Text passage
········

The term “telepharmacy” means the use of electronic technologies like videoconferencing, telephone and fax to bring pharmacists together with patients and health workers in remote communities.

“When we talk about future concepts of telepharmacy for retail providers, what we’re talking about is having someone like Sakku, or Kitnuna, or perhaps Valupharm or Northmart, being the central telepharmacy location, which would then connect in with their remote locations,” Alana Froese, the GN’s director of pharmacy, told reporters.

These plans, however, have alarmed some existing retail pharmacists in Nunavut.

This past February, Brooke Fulmer, a former director of pharmacy with the GN and the pharmacist at Kitnuna’s pharmacy in Cambridge, said the GN’s approach is a “step backward.”

In his view, the new approach would dilute the quality of care and disrupt the seamless relationship that pharmacists like him enjoy with their patients.

The Nunavut Pharmacists Association told Nunavut Premier Eva Aariak earlier this year that the plan marks a “low point in pharmacy in Nunavut.”

········

Work task A
Reproduce word for word the part of the passage on telepharmacy in Nunavut that starts with "In his view, the" and ends with "with their patients.".
Work task B
Pick up the passage on telepharmacy in Nunavut after its final sentence and keep it going.

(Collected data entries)
········

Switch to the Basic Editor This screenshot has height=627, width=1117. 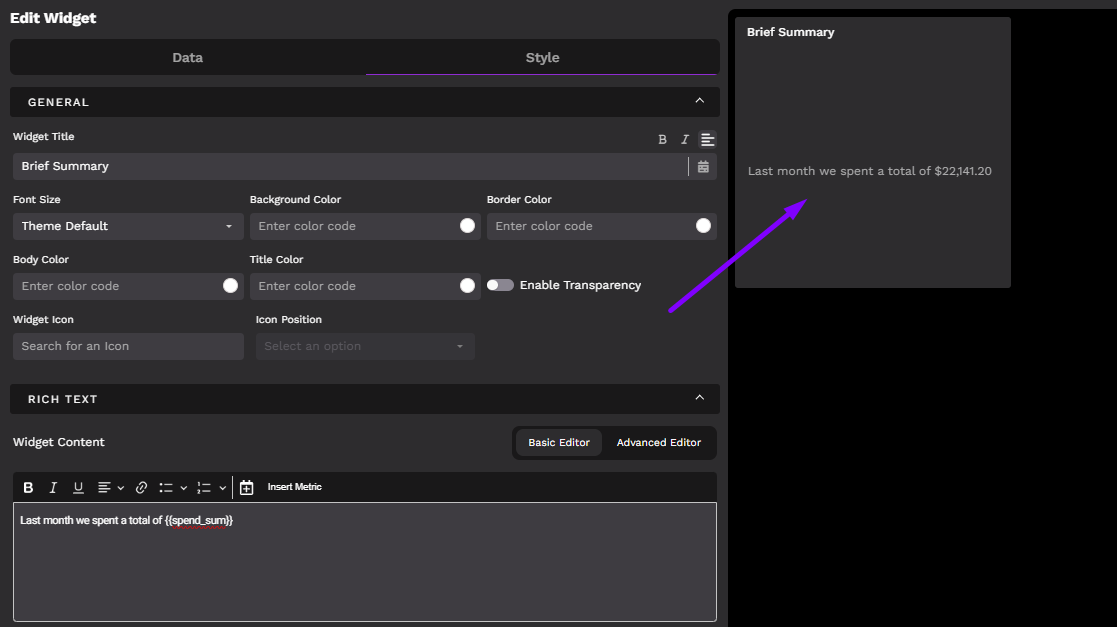click(559, 443)
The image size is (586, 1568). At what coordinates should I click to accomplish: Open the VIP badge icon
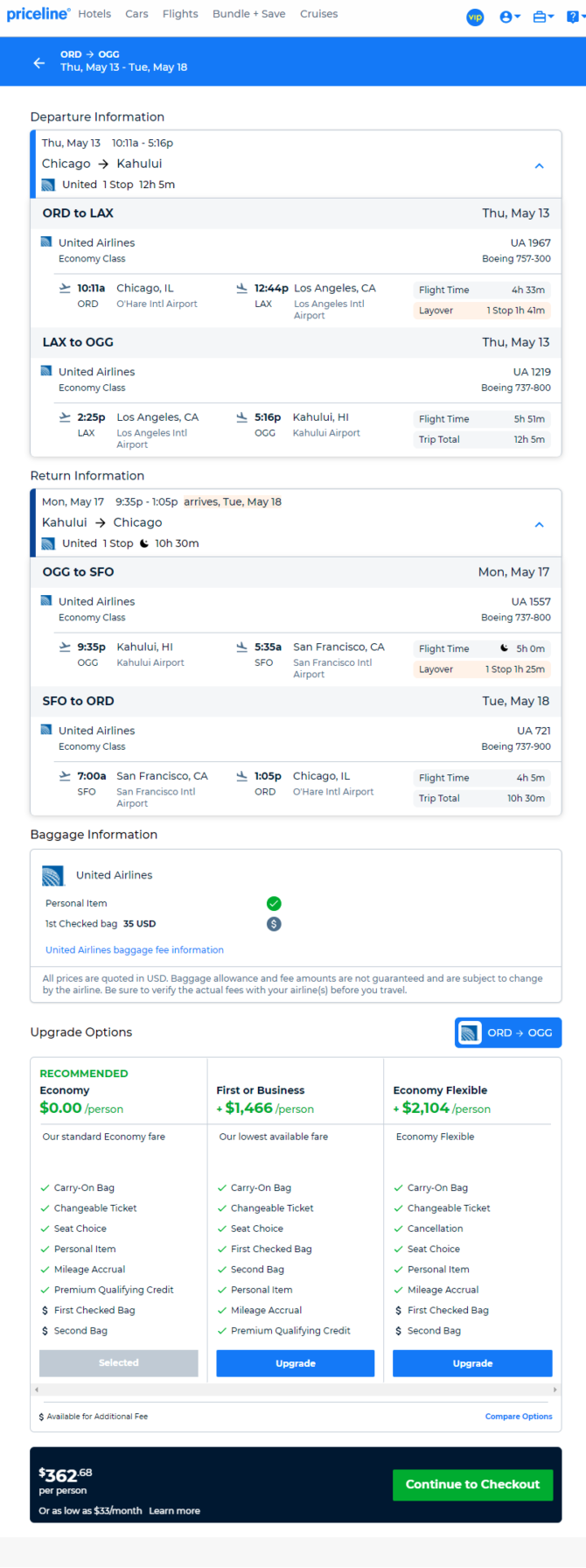tap(475, 17)
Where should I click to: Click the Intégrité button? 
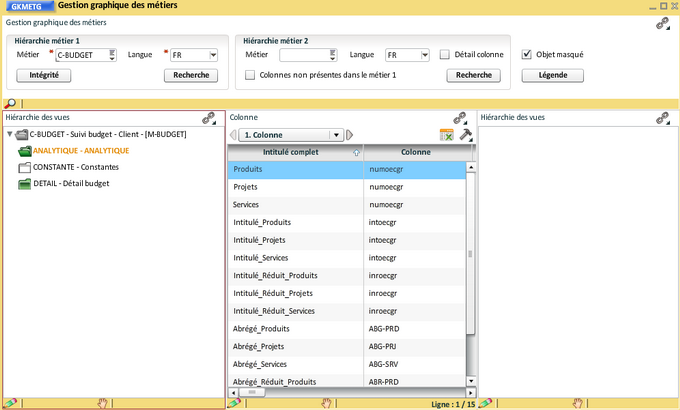[44, 75]
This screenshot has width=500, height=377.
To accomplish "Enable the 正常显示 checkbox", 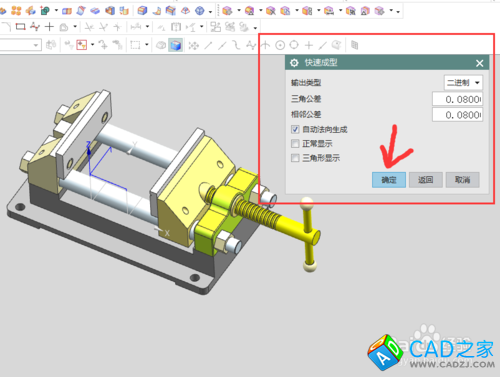I will point(295,144).
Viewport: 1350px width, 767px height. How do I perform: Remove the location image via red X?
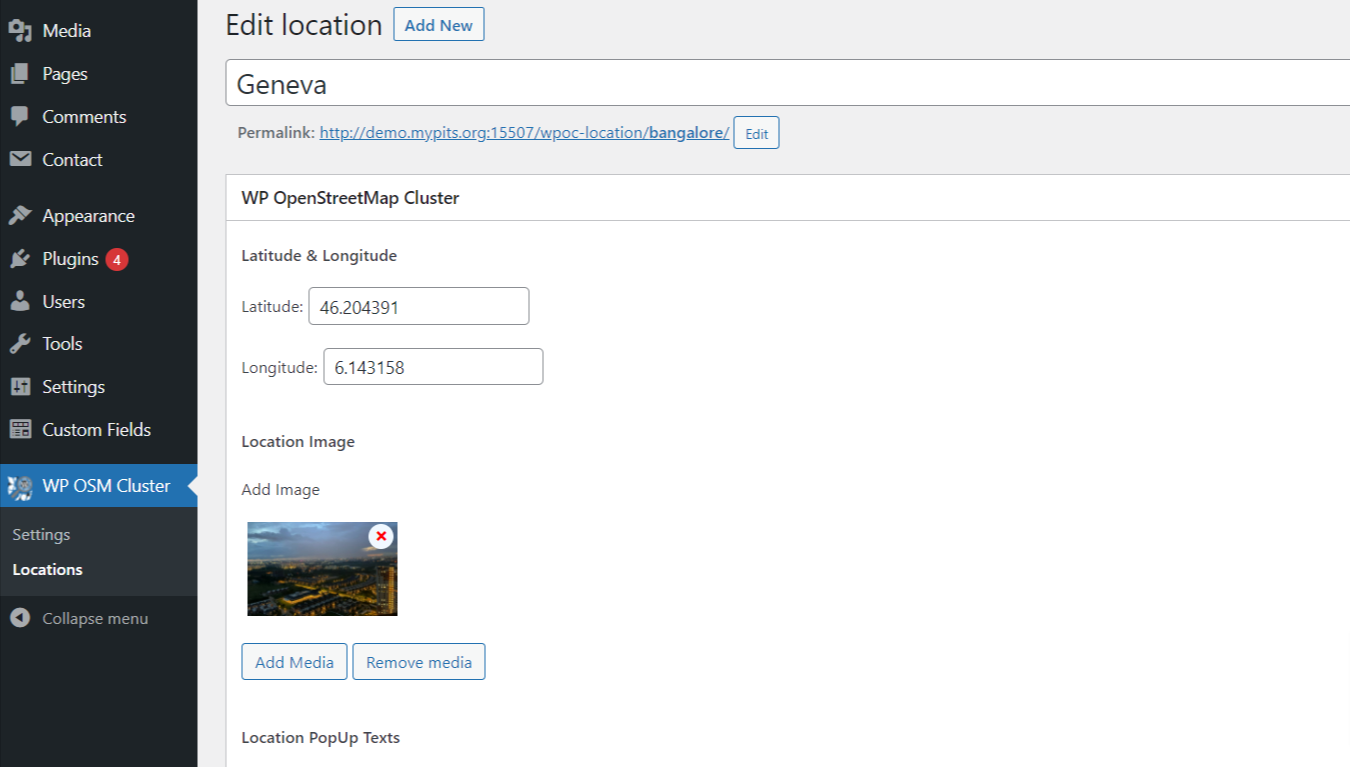click(x=380, y=537)
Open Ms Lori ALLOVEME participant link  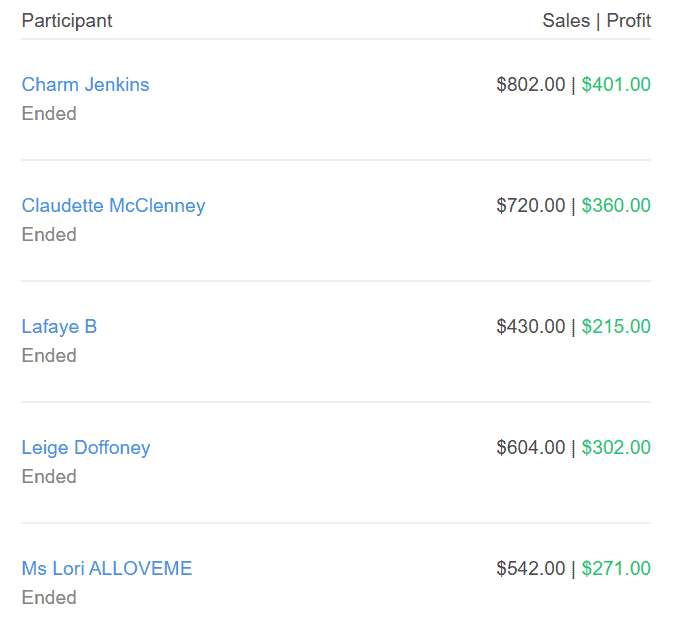tap(107, 569)
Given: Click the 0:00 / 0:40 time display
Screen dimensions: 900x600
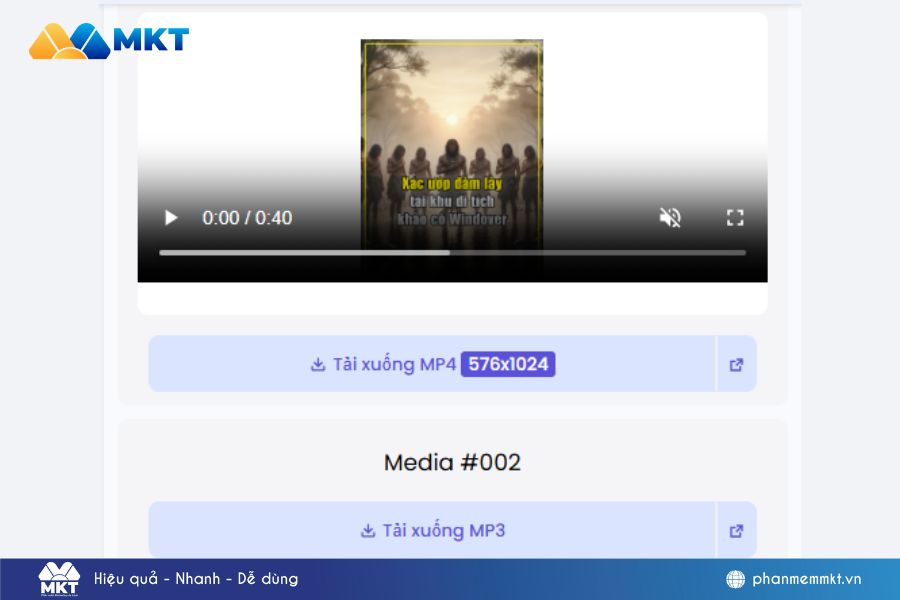Looking at the screenshot, I should pos(247,218).

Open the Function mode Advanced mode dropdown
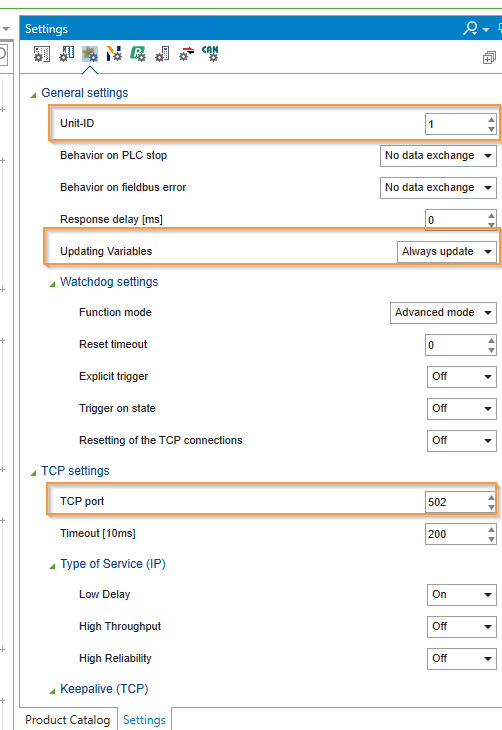coord(443,312)
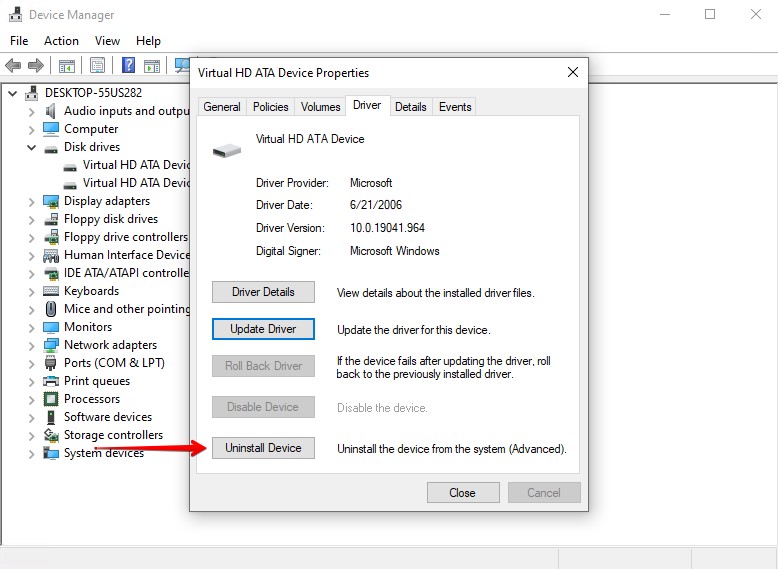Switch to the Events tab
The image size is (778, 569).
click(455, 107)
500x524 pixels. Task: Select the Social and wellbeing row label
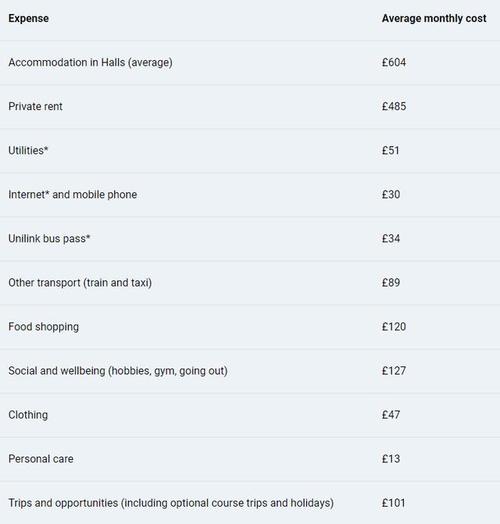[x=118, y=371]
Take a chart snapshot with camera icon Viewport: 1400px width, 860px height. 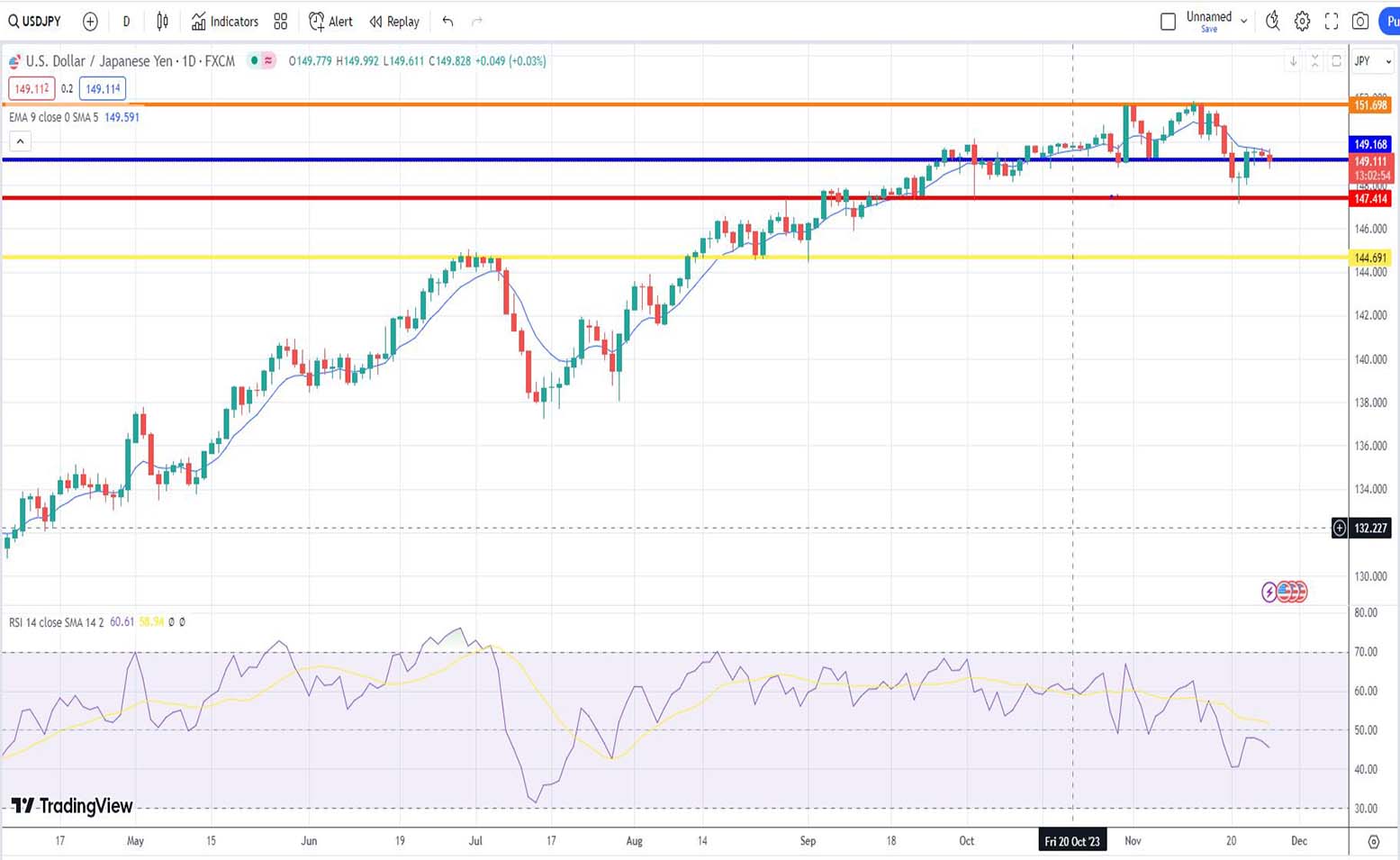pos(1360,22)
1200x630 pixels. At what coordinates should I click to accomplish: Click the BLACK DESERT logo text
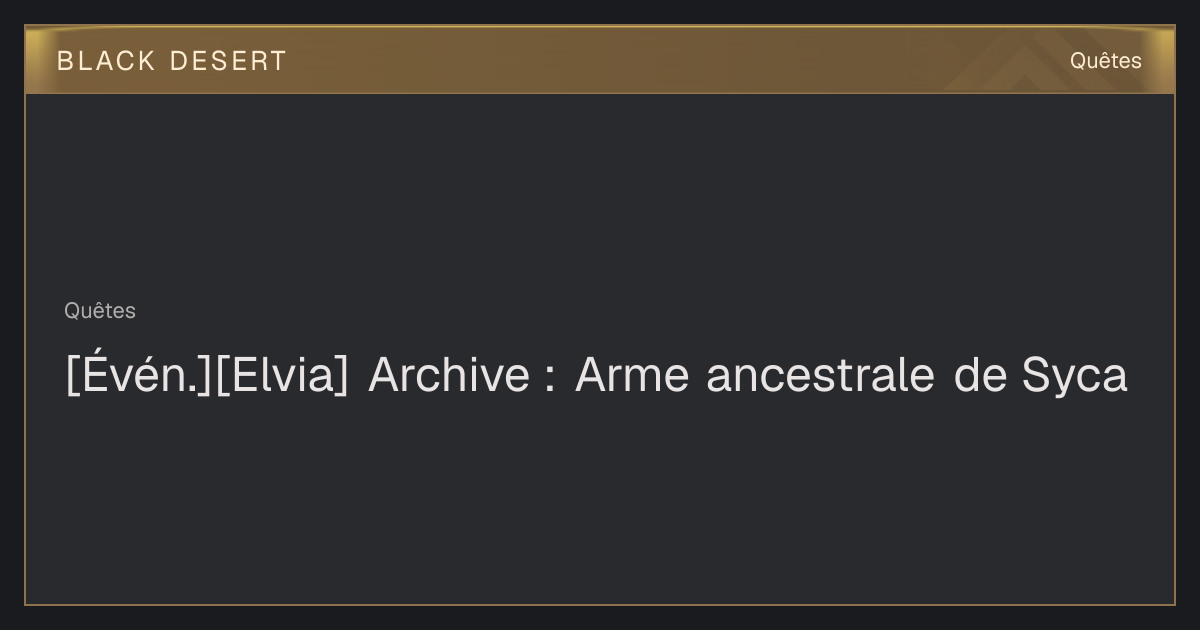(x=171, y=61)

········

Task answer A
In his view, the new approach would dilute the quality of care and disrupt the seamless relationship that pharmacists like him enjoy with their patients.

Task answer B
The GN’s plan also runs against what other jurisdictions in Canada are trying to do, according to the executive director of the Ottawa-based Canadian Pharmacists Association.

But Froese and Ma said the new contracts improve patient care in four ways:

• the provision of more drug information to health care providers and patients;

• more patient counselling and education;

• more in-service training for health care professionals; and

• better drug verification and monitoring of patients.

In 2010, the GN contracted with Ottawa Valley Regional Drug Information Services, part of the Ottawa health system, to provide telepharmacy service to the Qikiqtani General Hospital.

Under that contract, the Ottawa group will also help Froese develop a drug formulary for Nunavut and other policies and procedures.

At the same time, the GN ended its contract with Valupharm Drugs of Iqaluit.

This, and other aspects of the new plan, has led Inuit-owned retail pharmacies in Cambridge Bay and Rankin Inlet to fear that their contracts might also be in jeopardy at some point in the future.

Earlier this year, Nunavut Tunngavik Inc. passed a motion opposing the plan, on the grounds that the GN may be breaching its obligations under Article 24 of the Nunavut land claims agreement.

Froese said, however, that the GN has extended its contract with Sakku until 2012, with amended terms to provide for the four patient service improvements the GN wishes to deliver.

The Kitnuna contract expires Oct. 31, 2011. Froese said the GN will soon issue an RFP that will see the contract put out to competition.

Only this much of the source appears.